## SOURCE DOCUMENT

********************

Experimental Results:
[0056] In an exemplary embodiment, in a first experimental set-up, the product as the water bottle containing water is used for experimental purpose. 500 ml of water was taken to test performance of the system. The specifications of the components of the system were chosen as below:
Insulation: Foam Insulation
Medium Material: Aluminium baseplate fused with SS wall.
Heating and Cooling Element Specifications: 12V and 2A
Heat Sink Specifications: 60*60*20 and material is Aluminium
Cooling Fan Specifications: 60*60*25 and the voltage is 12V DC and the current would be 0.18A
[0057] The results achieved by the second experimental set-up are shown in below table 1.
Ambient Temperature Time Taken Water volume Final Temperature Temperature Difference
25 40 500 18 7
25 42 500 19 7
26 50 500 17.8 7.2
26 50 500 20.4 6.6
26 55 500 17.5 7.5

Table 1: Experimental results achieved using a first experimental set-up

[0058] It has been observed that the average temperature difference is 7.06 degrees and the average time take to achieve this difference is 47.4 minutes thus giving temperature drop at the rate of 0.15 degrees per minute or it takes approximately 7 minutes to bring down the temperature by 1 degree.

********************

## SET TASK
Carry on the experimental results for the water bottle cooling system, starting after its last sentence. The rows after this sentence come from a separate source.

## Records from a data source
********************

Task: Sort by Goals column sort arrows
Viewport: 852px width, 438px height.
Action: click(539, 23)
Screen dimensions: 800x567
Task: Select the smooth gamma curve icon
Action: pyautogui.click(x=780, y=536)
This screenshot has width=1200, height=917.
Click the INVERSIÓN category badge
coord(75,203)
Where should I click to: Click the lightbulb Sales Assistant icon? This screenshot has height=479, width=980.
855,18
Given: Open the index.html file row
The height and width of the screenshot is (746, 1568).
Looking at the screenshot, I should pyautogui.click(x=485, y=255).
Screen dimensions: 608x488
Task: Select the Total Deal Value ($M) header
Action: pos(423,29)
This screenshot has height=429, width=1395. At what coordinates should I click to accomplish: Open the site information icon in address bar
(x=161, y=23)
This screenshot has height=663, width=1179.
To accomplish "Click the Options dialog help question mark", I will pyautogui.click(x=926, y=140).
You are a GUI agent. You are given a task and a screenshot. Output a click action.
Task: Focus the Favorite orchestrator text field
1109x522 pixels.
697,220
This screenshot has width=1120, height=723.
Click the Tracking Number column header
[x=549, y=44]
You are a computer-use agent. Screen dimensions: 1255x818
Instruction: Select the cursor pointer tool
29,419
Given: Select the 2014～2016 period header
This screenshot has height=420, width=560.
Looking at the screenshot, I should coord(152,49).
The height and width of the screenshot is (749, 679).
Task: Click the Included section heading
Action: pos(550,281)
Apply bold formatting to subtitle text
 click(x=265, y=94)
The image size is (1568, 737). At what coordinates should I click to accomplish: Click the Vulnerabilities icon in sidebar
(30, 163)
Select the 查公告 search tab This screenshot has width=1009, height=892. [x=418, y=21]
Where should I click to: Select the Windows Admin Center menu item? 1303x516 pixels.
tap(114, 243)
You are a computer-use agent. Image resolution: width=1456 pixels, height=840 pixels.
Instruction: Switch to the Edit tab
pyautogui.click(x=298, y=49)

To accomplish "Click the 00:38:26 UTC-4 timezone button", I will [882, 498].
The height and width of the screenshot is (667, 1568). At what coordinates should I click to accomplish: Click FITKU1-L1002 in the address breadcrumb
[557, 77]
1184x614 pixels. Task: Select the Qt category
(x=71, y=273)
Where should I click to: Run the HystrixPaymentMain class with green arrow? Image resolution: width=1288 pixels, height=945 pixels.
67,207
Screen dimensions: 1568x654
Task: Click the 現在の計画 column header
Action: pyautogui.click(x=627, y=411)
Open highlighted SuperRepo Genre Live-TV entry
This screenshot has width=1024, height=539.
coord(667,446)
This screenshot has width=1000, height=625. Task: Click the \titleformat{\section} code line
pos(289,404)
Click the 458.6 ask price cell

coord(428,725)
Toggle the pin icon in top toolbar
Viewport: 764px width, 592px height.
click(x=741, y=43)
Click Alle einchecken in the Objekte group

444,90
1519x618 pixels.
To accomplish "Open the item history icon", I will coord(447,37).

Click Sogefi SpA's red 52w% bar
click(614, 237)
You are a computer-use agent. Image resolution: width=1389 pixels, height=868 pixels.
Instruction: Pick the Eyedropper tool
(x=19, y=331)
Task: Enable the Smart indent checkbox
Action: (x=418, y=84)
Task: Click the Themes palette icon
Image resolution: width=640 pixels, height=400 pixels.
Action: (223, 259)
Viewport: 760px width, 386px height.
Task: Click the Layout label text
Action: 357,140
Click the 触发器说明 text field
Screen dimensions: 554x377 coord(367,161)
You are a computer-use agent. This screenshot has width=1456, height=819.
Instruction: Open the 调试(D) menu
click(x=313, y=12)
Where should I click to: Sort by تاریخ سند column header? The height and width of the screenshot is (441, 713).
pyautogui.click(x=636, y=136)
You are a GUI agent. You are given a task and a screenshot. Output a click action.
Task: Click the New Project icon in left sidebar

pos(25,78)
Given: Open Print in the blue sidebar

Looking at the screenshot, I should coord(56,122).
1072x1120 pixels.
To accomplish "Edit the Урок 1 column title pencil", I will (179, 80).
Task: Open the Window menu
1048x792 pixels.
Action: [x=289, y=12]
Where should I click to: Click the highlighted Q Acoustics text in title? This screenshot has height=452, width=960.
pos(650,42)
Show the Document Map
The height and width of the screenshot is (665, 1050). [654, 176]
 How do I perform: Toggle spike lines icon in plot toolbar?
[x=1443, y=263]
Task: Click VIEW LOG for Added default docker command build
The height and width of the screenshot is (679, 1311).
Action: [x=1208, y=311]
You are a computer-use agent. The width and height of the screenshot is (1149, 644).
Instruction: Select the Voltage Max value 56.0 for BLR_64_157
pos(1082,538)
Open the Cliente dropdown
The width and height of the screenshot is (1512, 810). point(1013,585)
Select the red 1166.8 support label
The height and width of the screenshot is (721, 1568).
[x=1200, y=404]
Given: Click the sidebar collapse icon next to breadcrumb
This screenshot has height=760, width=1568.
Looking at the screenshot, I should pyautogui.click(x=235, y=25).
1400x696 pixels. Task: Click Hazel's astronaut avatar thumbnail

********************

## SOLVED PROBLEM
[0059] In a second experimental set-up, the specifications of the components of the system were chosen as below:
Insulation: Double wall Insulation
Medium Material: SS container with Aluminium central protrusion
Heating and Cooling Element Specifications: 12V and 2A
Heat Sink Specifications: 60*60*20 and material is Aluminium
Cooling Fan Specifications: 60*60*25 and the voltage is 12V DC and the current would be 0.18A.
[0060] The results achieved by the second experimental set-up are shown in below table 2.
Ambient Temperature Time Taken Water volume Final Temperature Temperature Difference
25 27 500 18 7
25 28 500 19 7
24 30 500 17.8 7.2
26 33 500 20.4 6.6
26 32 500 17.5 7.5

Table 2: Experimental results achieved using a second experimental set-up

[0061] It has been observed that the average temperature difference is 7.06 degrees and the average time take to achieve this difference is 30 minutes thus giving temperature drop at the rate of 0.235 degrees per minute or it takes 4.3 minutes to bring down the temperature by 1 degree.
[0062] In a third experiment, the specifications of the components of the system were chosen as below:
Insulation: Double wall Insulation
Medium Material: Aluminium Container
Heating and Cooling Element Specifications: 12V and 2A
Heat Sink Specifications: 60*60*20 and material is Aluminium
Cooling Fan Specifications: 60*60*25 and the voltage is 12V DC and the current would be 0.18A
[0063] The results achieved by the second experimental set-up are shown in below table 3.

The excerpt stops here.